Links: Hegelia tests Jolarr's knowledge of Cyber history, covering events from The Tenth Planet, The Tomb of the Cybermen, Revenge of the Cybermen, and Attack of the Cybermen. She later mentions the events of The Invasion and >Iceberg. There are references to the Doctor's tortuous regeneration in the TARDIS in Planet of the Spiders (see also Love and War), and to Thoros Beta (The Trial of a Time Lord, episodes 5 to 8).
Lecturing Grant on Earth Government cover-ups, the Doctor mentions the Great Intelligence (The Web of Fear, Downtime), Autons (Spearhead From Space, Terror of the Autons), Axons (The Claws of Axos), and Zygons (Terror of the Zygons).
Location: The TARDIS, in orbit above Mars, 2100AD; Agora, 2191AD.
Future History: The Century Program was launched in 2100AD to establish colonies on numerous worlds and alleviate overcrowding on Earth.

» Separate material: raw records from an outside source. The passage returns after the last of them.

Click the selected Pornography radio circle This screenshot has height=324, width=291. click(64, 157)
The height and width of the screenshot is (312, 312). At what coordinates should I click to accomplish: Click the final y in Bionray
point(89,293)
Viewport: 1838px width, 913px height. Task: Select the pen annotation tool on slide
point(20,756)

One of the colony ships, the New Hope, set course for the Centraxis system, establishing the most remote of these early colonies on Colony World #A7, which the colonists rename Agora. The Cybermen invaded the colony during the 2150s and subdued the population, turning the planet into a breeding colony; they return every three years by the Earth (or Mondasian) calendar, and take five hundred healthy young males for conversion into Cybermen. The colonists attempted to rebel in 2176, but failed; the Cybermen mutilated the rebel leader, Arthur Lakesmith, as a warning to the other colonists.

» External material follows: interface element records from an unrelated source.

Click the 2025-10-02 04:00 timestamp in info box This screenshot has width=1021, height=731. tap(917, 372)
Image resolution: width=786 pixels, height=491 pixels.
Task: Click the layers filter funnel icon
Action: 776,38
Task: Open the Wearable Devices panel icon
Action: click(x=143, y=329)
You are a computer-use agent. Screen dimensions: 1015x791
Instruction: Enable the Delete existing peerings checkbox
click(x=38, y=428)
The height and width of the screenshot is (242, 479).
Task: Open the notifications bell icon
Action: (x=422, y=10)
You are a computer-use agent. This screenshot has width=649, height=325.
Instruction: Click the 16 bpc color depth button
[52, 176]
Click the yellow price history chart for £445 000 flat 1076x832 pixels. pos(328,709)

Earth is still rebuilding after the Dalek war (The Dalek Invasion of Earth).
Unrecorded Adventures: Arriving on Agora, the Doctor spends several days in custody, being tortured by Madrox. Hegelia knows of Mel from her studies of the Doctor, suggesting that the Sixth Doctor encounters the Cybermen again whilst travelling with her. Following the defeat of the Cybermen, the Doctor returns Jolarr to the ArcHives.

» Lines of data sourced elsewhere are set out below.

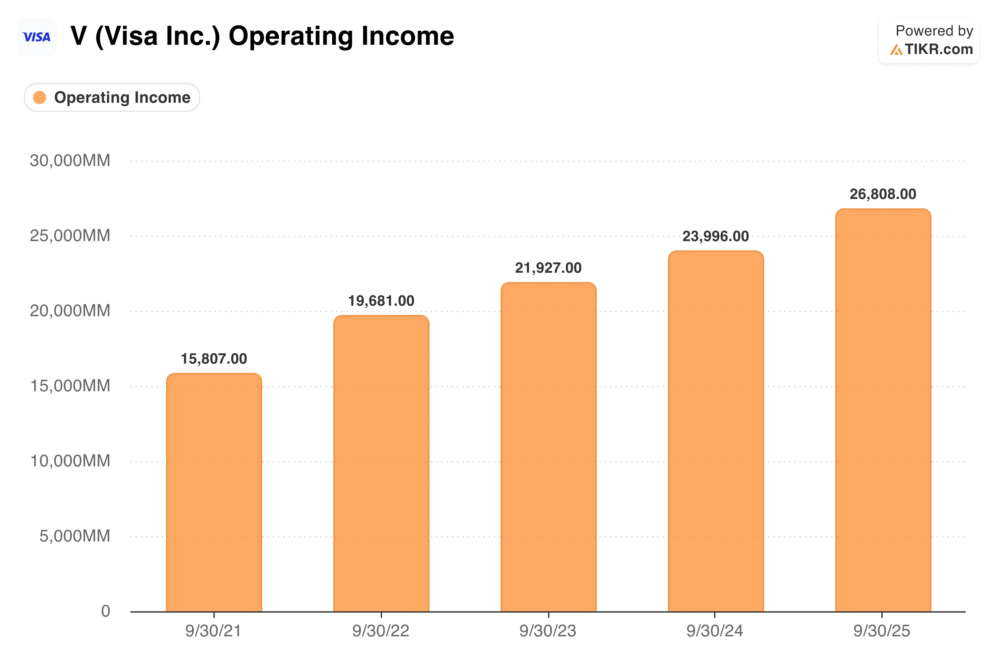Click the 26,808.00 data label
Viewport: 996px width, 664px height.
pos(883,194)
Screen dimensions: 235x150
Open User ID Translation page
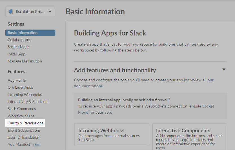[x=23, y=137]
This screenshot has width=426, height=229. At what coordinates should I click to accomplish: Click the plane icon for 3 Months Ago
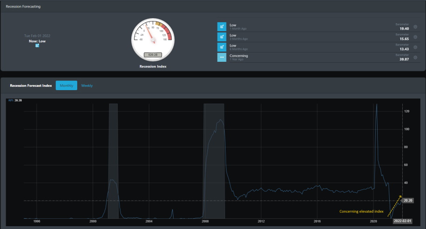pos(222,37)
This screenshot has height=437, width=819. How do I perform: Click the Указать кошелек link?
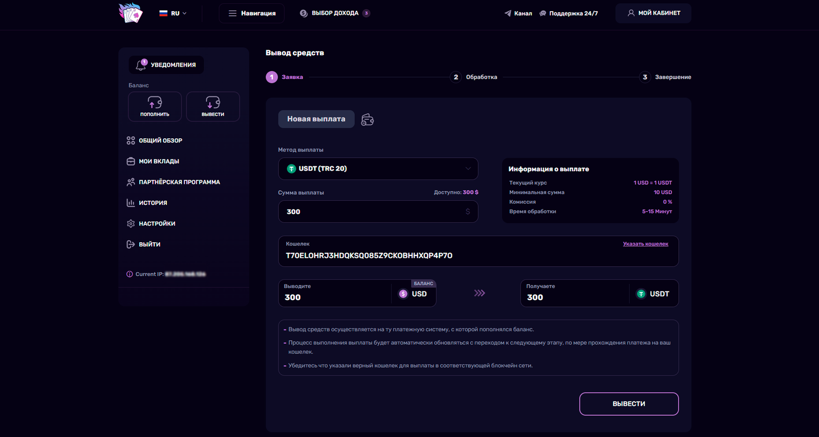645,244
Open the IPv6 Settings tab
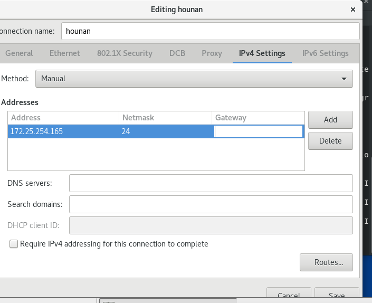Viewport: 372px width, 303px height. (x=325, y=53)
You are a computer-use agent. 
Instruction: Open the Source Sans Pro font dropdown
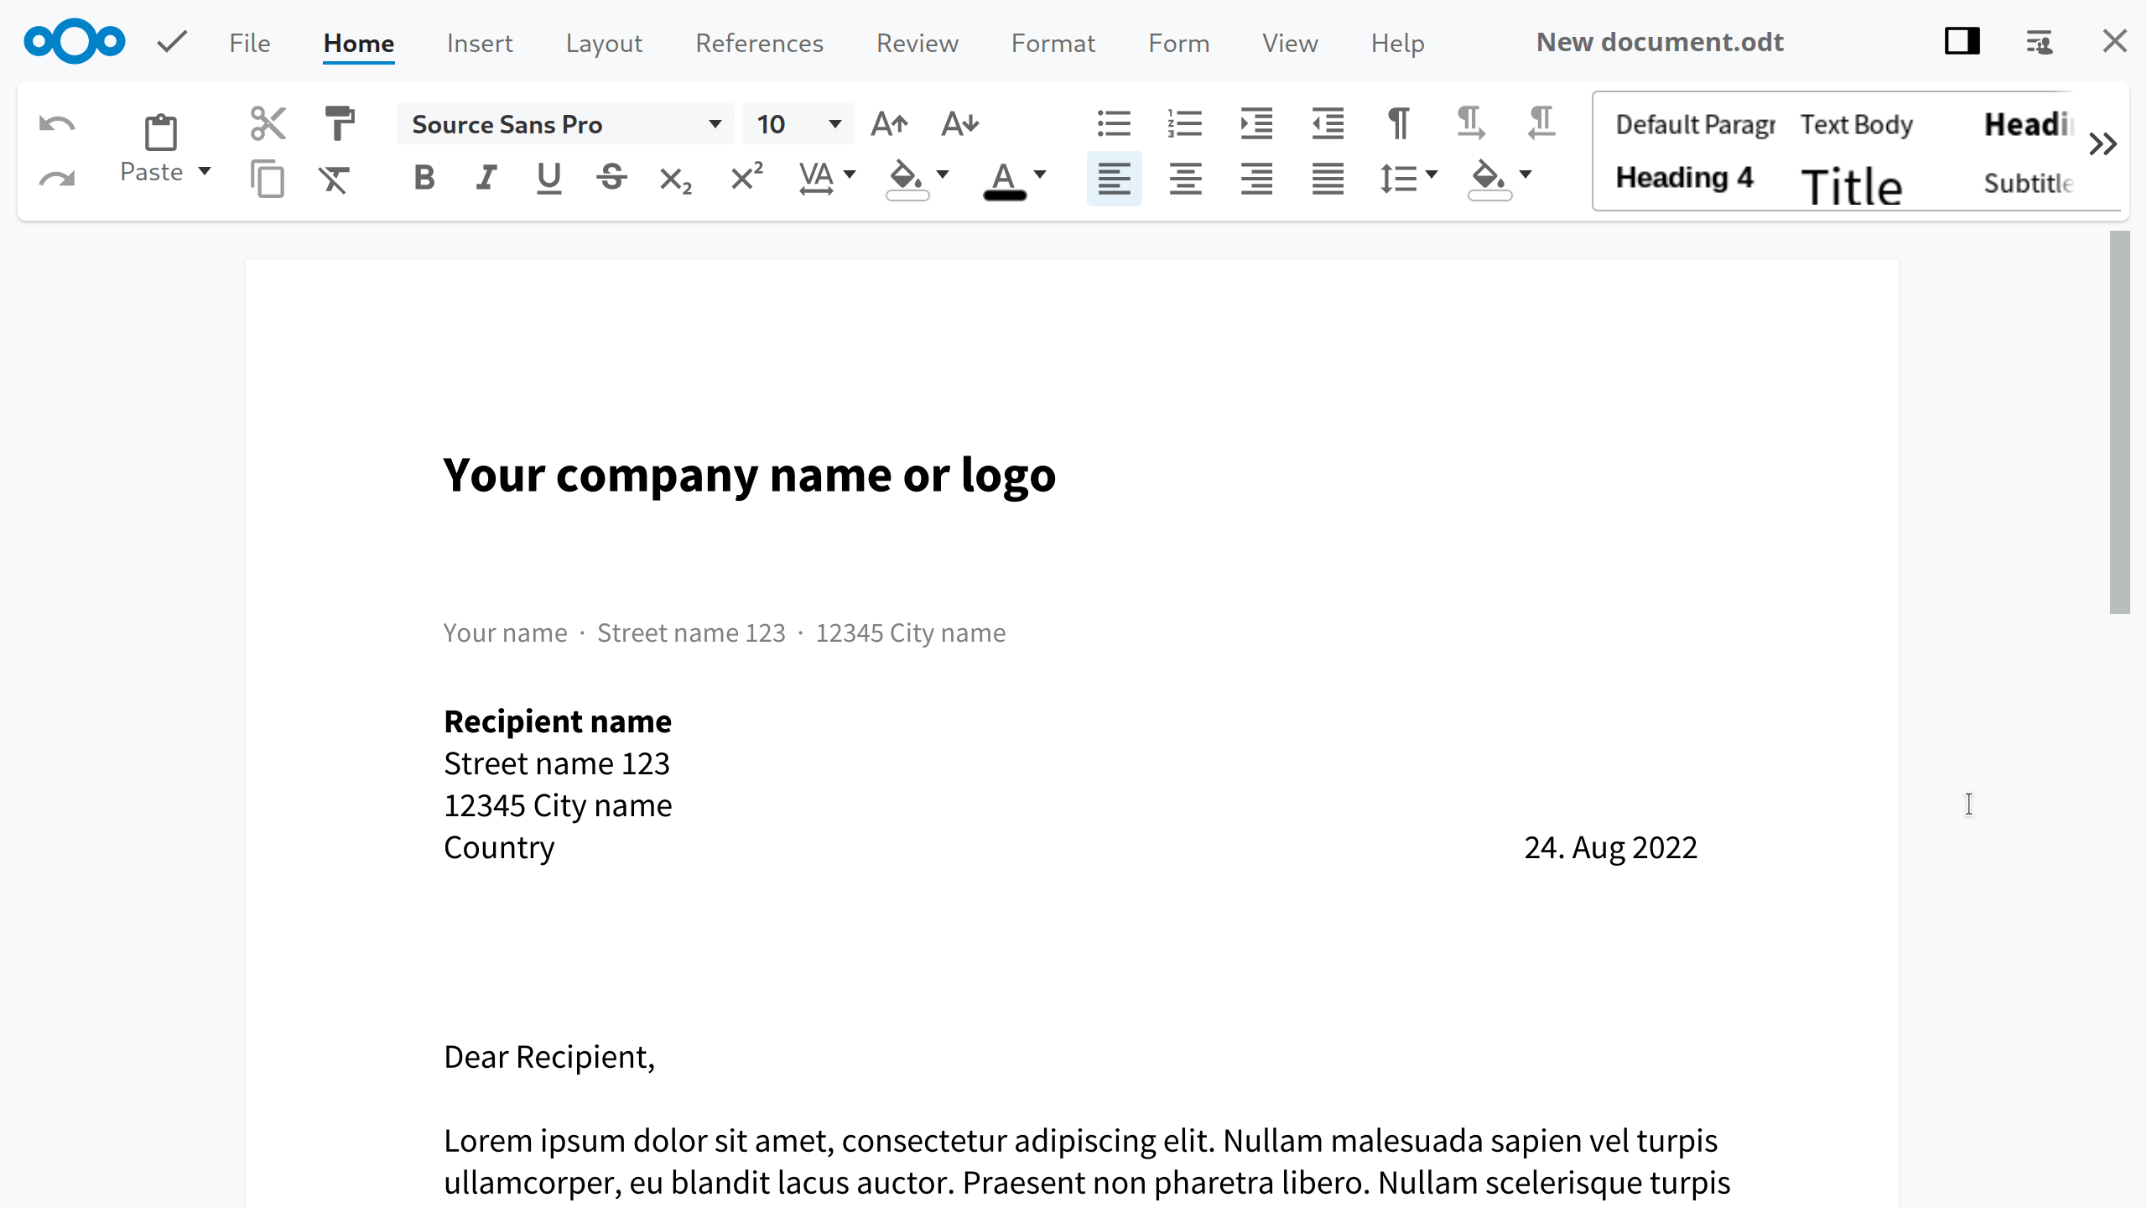[715, 124]
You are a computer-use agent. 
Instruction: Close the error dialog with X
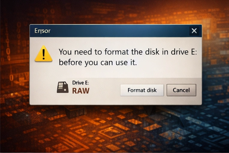[194, 31]
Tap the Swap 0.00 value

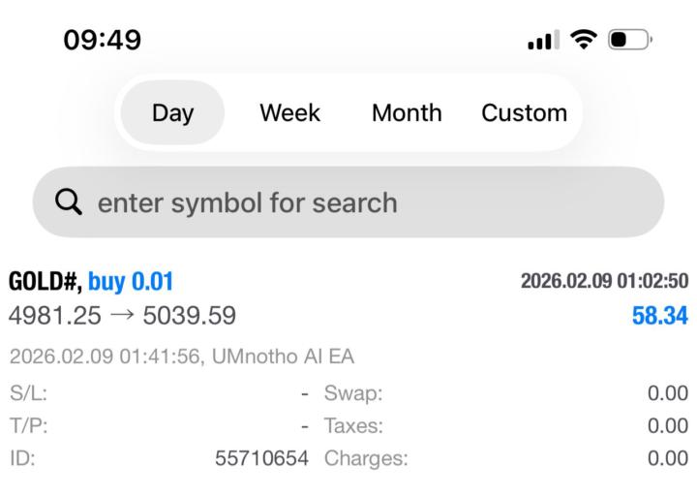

The Bottom Line: One of the most relentless Doctor Who novels, and thus possibly the most effective study of the horror represented by the Cybermen. The various atrocities inflicted on the Agorans by the Cybermen are chilling, and Hegelia's conversion summarizes what it means to be a Cybermen; in satisfying her curiosity as to what conversion feels like, she loses all interest in the question. The development of Bronze Knights contrasts superbly with the Cybermen themselves, as the Agorans threaten to become monsters no better than their oppressors.